▶ ASSIGNED TASK
In the data below, begin at the line with "Click the 2004 label at the axis start" and stop after the line with "Enable 只看楼主 on first thread"; output those lines exactly and no pictures.

▶ PROVIDED MATERIAL
┄┄┄┄┄┄┄┄┄┄┄┄┄┄┄┄┄┄┄┄

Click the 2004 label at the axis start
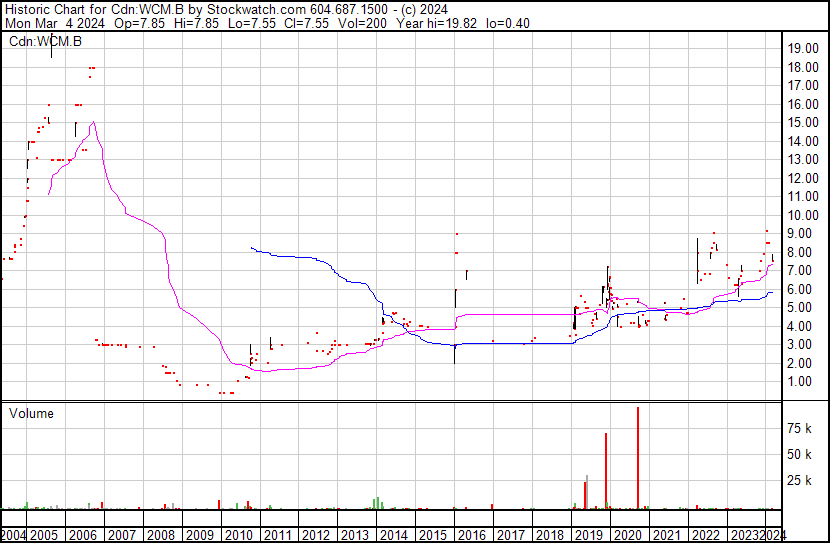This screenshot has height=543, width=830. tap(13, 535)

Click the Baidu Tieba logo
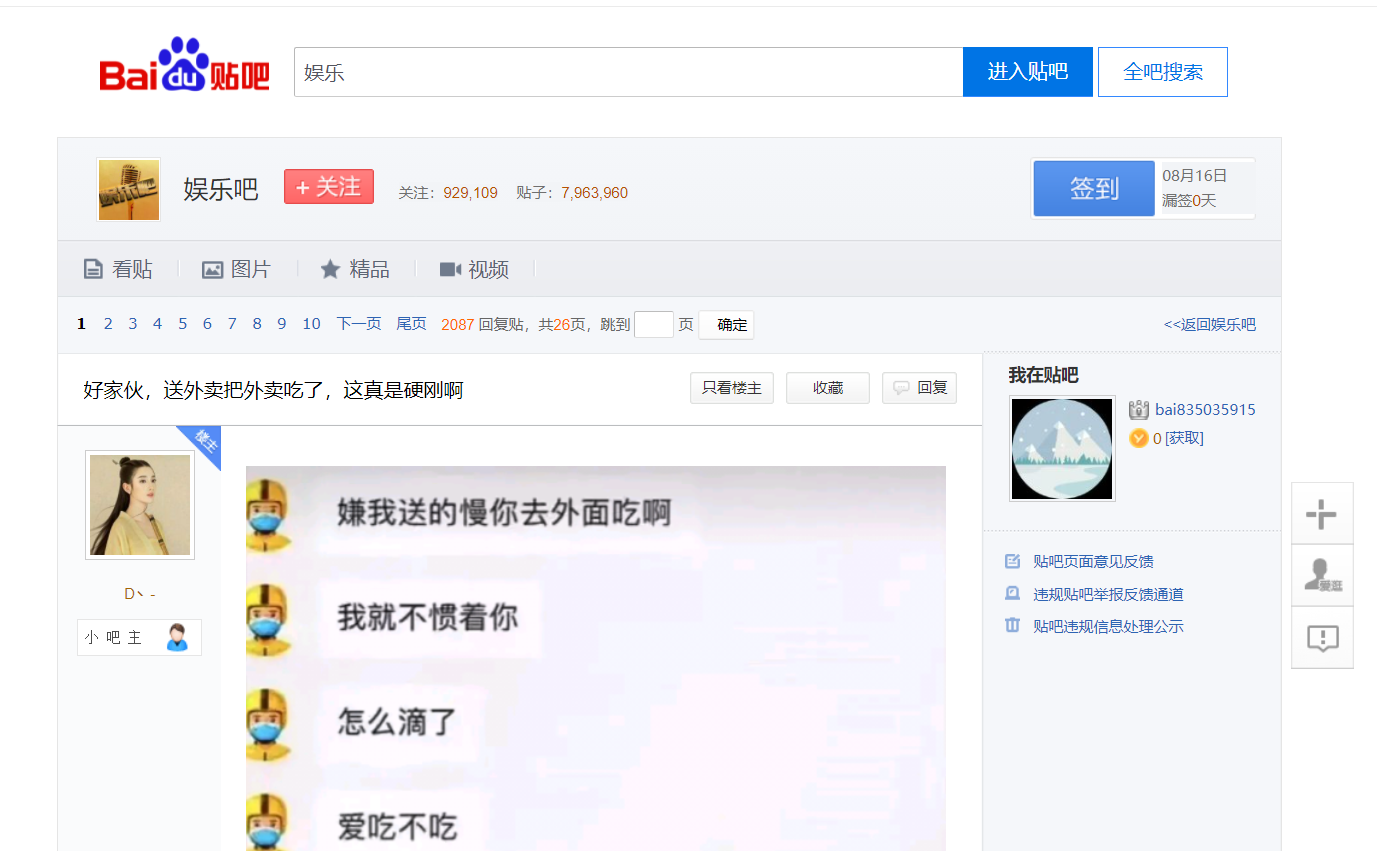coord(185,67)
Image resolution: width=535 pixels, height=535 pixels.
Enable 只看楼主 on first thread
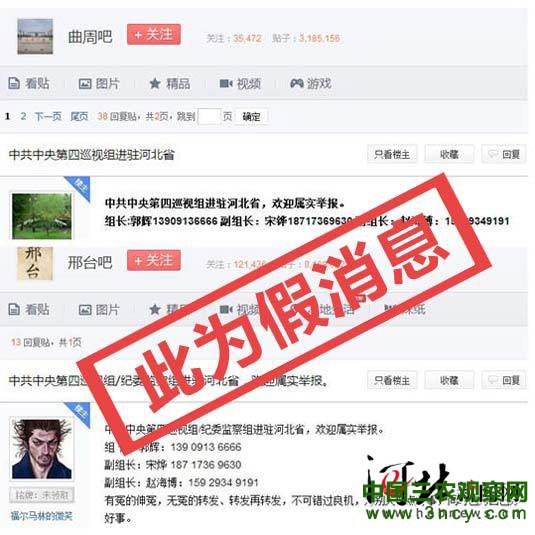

┄┄┄┄┄┄┄┄┄┄┄┄┄┄┄┄┄┄┄┄

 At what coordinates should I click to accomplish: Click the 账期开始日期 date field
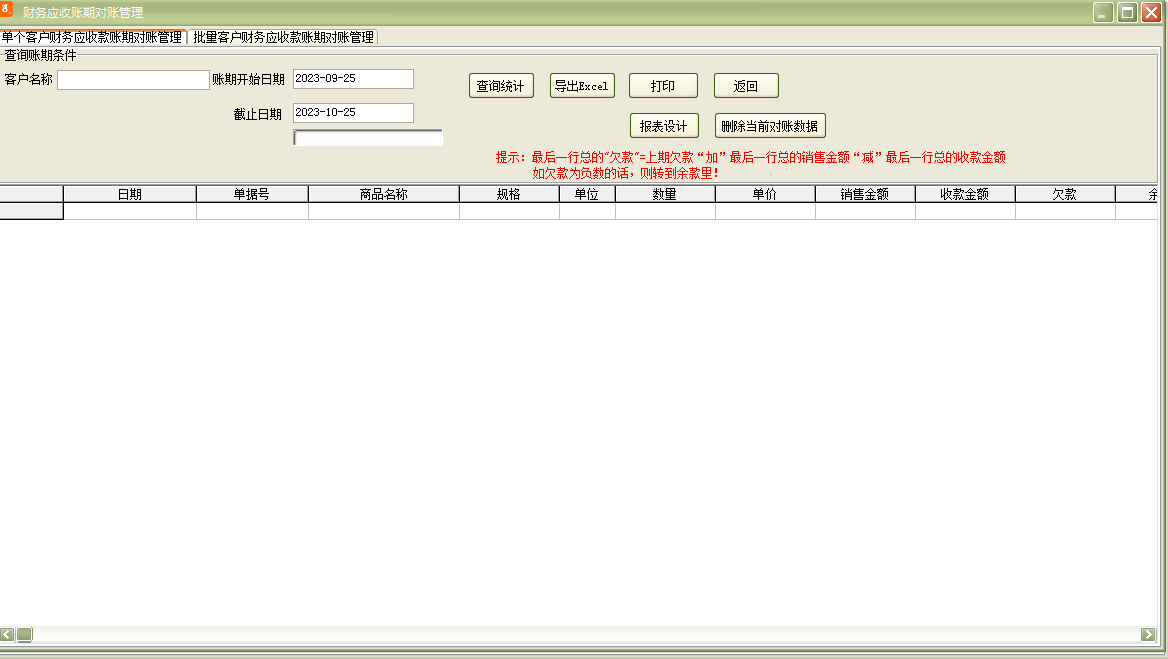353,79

┄┄┄┄┄┄┄┄┄┄┄┄┄┄┄┄┄┄┄┄

▶ COMPLETED TASK
Click the 2004 label at the axis start
This screenshot has height=543, width=830. tap(13, 535)

Click the Baidu Tieba logo
coord(185,67)
Image resolution: width=535 pixels, height=535 pixels.
Enable 只看楼主 on first thread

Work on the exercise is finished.